▸ Assigned task: Please return all lines in the listing holding the word "page".

▸ Given data:

*-*-*

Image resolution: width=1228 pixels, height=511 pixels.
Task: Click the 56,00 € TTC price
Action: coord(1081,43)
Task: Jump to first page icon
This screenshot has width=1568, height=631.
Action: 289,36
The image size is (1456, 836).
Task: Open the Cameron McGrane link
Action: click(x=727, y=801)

*-*-*

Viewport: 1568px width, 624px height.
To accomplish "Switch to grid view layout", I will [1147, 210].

*-*-*

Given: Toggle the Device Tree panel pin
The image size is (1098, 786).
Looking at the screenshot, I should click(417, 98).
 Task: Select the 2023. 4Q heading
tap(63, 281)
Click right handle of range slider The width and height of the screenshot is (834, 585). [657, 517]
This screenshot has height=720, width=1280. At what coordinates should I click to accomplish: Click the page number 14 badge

*-*-*

▸ Task result:
Task: Jump to first page icon
This screenshot has height=720, width=1280. At what coordinates should I click to accomplish: Click the page number 14 badge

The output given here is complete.